::: Extracted records :::

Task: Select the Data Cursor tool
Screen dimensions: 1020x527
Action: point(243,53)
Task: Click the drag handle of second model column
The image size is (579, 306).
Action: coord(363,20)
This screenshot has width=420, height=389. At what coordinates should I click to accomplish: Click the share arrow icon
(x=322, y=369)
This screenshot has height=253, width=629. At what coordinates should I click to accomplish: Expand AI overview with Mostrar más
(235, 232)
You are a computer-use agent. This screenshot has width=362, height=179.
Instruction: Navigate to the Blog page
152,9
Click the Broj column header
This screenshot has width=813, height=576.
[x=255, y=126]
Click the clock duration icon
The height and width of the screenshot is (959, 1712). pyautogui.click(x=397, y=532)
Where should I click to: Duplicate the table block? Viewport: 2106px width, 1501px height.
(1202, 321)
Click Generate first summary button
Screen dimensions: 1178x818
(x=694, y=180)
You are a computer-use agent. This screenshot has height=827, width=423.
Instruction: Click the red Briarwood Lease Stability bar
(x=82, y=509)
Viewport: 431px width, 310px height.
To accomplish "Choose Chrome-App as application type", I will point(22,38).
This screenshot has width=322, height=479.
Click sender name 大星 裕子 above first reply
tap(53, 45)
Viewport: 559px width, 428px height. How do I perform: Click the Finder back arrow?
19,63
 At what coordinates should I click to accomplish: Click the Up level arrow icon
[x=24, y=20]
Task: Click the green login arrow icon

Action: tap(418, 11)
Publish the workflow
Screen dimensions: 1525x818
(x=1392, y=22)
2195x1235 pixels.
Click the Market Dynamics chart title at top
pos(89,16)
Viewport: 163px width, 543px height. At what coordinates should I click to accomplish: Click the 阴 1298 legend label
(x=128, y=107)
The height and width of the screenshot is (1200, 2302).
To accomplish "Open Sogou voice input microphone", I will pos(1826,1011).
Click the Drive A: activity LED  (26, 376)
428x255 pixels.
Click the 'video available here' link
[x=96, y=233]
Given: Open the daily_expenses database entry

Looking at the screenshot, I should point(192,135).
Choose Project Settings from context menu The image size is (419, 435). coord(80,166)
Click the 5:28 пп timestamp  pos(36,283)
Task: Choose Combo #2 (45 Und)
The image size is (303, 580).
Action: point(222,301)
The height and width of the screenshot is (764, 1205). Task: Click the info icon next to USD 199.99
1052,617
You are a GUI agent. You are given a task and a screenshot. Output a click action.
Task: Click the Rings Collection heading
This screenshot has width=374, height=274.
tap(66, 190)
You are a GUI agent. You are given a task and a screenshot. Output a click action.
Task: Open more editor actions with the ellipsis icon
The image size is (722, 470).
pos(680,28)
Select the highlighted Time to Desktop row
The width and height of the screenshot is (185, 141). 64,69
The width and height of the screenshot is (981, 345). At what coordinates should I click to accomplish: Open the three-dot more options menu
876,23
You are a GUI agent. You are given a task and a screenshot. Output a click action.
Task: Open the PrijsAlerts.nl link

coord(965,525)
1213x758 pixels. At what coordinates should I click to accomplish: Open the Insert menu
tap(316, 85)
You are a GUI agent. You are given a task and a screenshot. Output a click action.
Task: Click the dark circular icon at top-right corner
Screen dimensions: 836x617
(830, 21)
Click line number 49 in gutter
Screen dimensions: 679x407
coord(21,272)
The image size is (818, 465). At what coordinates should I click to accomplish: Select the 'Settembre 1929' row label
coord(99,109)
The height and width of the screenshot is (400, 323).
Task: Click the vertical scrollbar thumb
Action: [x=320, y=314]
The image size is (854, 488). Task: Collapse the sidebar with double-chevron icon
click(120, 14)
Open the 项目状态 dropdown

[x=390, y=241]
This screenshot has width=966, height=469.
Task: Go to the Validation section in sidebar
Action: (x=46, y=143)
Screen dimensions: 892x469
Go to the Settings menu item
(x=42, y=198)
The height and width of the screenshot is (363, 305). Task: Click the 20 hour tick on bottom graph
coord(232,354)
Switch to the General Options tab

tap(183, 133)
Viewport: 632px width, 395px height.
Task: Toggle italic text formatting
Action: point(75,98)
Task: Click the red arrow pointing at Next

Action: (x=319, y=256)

:::

Problem details =>
Lay out every line of the records above as a Markdown table with the columns Row and Line, numbering the rows in order and skipping blank lines.

Task solution =>
| Row | Line |
|---|---|
| 1 | Task: Select the Data Cursor tool |
| 2 | Screen dimensions: 1020x527 |
| 3 | Action: point(243,53) |
| 4 | Task: Click the drag handle of second model column |
| 5 | The image size is (579, 306). |
| 6 | Action: coord(363,20) |
| 7 | This screenshot has width=420, height=389. At what coordinates should I click to accomplish: Click the share arrow icon |
| 8 | (x=322, y=369) |
| 9 | This screenshot has height=253, width=629. At what coordinates should I click to accomplish: Expand AI overview with Mostrar más |
| 10 | (235, 232) |
| 11 | You are a computer-use agent. This screenshot has width=362, height=179. |
| 12 | Instruction: Navigate to the Blog page |
| 13 | 152,9 |
| 14 | Click the Broj column header |
| 15 | This screenshot has width=813, height=576. |
| 16 | [x=255, y=126] |
| 17 | Click the clock duration icon |
| 18 | The height and width of the screenshot is (959, 1712). pyautogui.click(x=397, y=532) |
| 19 | Where should I click to: Duplicate the table block? Viewport: 2106px width, 1501px height. |
| 20 | (1202, 321) |
| 21 | Click Generate first summary button |
| 22 | Screen dimensions: 1178x818 |
| 23 | (x=694, y=180) |
| 24 | You are a computer-use agent. This screenshot has height=827, width=423. |
| 25 | Instruction: Click the red Briarwood Lease Stability bar |
| 26 | (x=82, y=509) |
| 27 | Viewport: 431px width, 310px height. |
| 28 | To accomplish "Choose Chrome-App as application type", I will point(22,38). |
| 29 | This screenshot has width=322, height=479. |
| 30 | Click sender name 大星 裕子 above first reply |
| 31 | tap(53, 45) |
| 32 | Viewport: 559px width, 428px height. How do I perform: Click the Finder back arrow? |
| 33 | 19,63 |
| 34 |  At what coordinates should I click to accomplish: Click the Up level arrow icon |
| 35 | [x=24, y=20] |
| 36 | Task: Click the green login arrow icon |
| 37 | Action: tap(418, 11) |
| 38 | Publish the workflow |
| 39 | Screen dimensions: 1525x818 |
| 40 | (x=1392, y=22) |
| 41 | 2195x1235 pixels. |
| 42 | Click the Market Dynamics chart title at top |
| 43 | pos(89,16) |
| 44 | Viewport: 163px width, 543px height. At what coordinates should I click to accomplish: Click the 阴 1298 legend label |
| 45 | (x=128, y=107) |
| 46 | The height and width of the screenshot is (1200, 2302). |
| 47 | To accomplish "Open Sogou voice input microphone", I will pos(1826,1011). |
| 48 | Click the Drive A: activity LED  (26, 376) |
| 49 | 428x255 pixels. |
| 50 | Click the 'video available here' link |
| 51 | [x=96, y=233] |
| 52 | Given: Open the daily_expenses database entry |
| 53 | Looking at the screenshot, I should point(192,135). |
| 54 | Choose Project Settings from context menu The image size is (419, 435). coord(80,166) |
| 55 | Click the 5:28 пп timestamp  pos(36,283) |
| 56 | Task: Choose Combo #2 (45 Und) |
| 57 | The image size is (303, 580). |
| 58 | Action: point(222,301) |
| 59 | The height and width of the screenshot is (764, 1205). Task: Click the info icon next to USD 199.99 |
| 60 | 1052,617 |
| 61 | You are a GUI agent. You are given a task and a screenshot. Output a click action. |
| 62 | Task: Click the Rings Collection heading |
| 63 | This screenshot has width=374, height=274. |
| 64 | tap(66, 190) |
| 65 | You are a GUI agent. You are given a task and a screenshot. Output a click action. |
| 66 | Task: Open more editor actions with the ellipsis icon |
| 67 | The image size is (722, 470). |
| 68 | pos(680,28) |
| 69 | Select the highlighted Time to Desktop row |
| 70 | The width and height of the screenshot is (185, 141). 64,69 |
| 71 | The width and height of the screenshot is (981, 345). At what coordinates should I click to accomplish: Open the three-dot more options menu |
| 72 | 876,23 |
| 73 | You are a GUI agent. You are given a task and a screenshot. Output a click action. |
| 74 | Task: Open the PrijsAlerts.nl link |
| 75 | coord(965,525) |
| 76 | 1213x758 pixels. At what coordinates should I click to accomplish: Open the Insert menu |
| 77 | tap(316, 85) |
| 78 | You are a GUI agent. You are given a task and a screenshot. Output a click action. |
| 79 | Task: Click the dark circular icon at top-right corner |
| 80 | Screen dimensions: 836x617 |
| 81 | (830, 21) |
| 82 | Click line number 49 in gutter |
| 83 | Screen dimensions: 679x407 |
| 84 | coord(21,272) |
| 85 | The image size is (818, 465). At what coordinates should I click to accomplish: Select the 'Settembre 1929' row label |
| 86 | coord(99,109) |
| 87 | The height and width of the screenshot is (400, 323). |
| 88 | Task: Click the vertical scrollbar thumb |
| 89 | Action: [x=320, y=314] |
| 90 | The image size is (854, 488). Task: Collapse the sidebar with double-chevron icon |
| 91 | click(120, 14) |
| 92 | Open the 项目状态 dropdown |
| 93 | [x=390, y=241] |
| 94 | This screenshot has width=966, height=469. |
| 95 | Task: Go to the Validation section in sidebar |
| 96 | Action: (x=46, y=143) |
| 97 | Screen dimensions: 892x469 |
| 98 | Go to the Settings menu item |
| 99 | (x=42, y=198) |
| 100 | The height and width of the screenshot is (363, 305). Task: Click the 20 hour tick on bottom graph |
| 101 | coord(232,354) |
| 102 | Switch to the General Options tab |
| 103 | tap(183, 133) |
| 104 | Viewport: 632px width, 395px height. |
| 105 | Task: Toggle italic text formatting |
| 106 | Action: point(75,98) |
| 107 | Task: Click the red arrow pointing at Next |
| 108 | Action: (x=319, y=256) |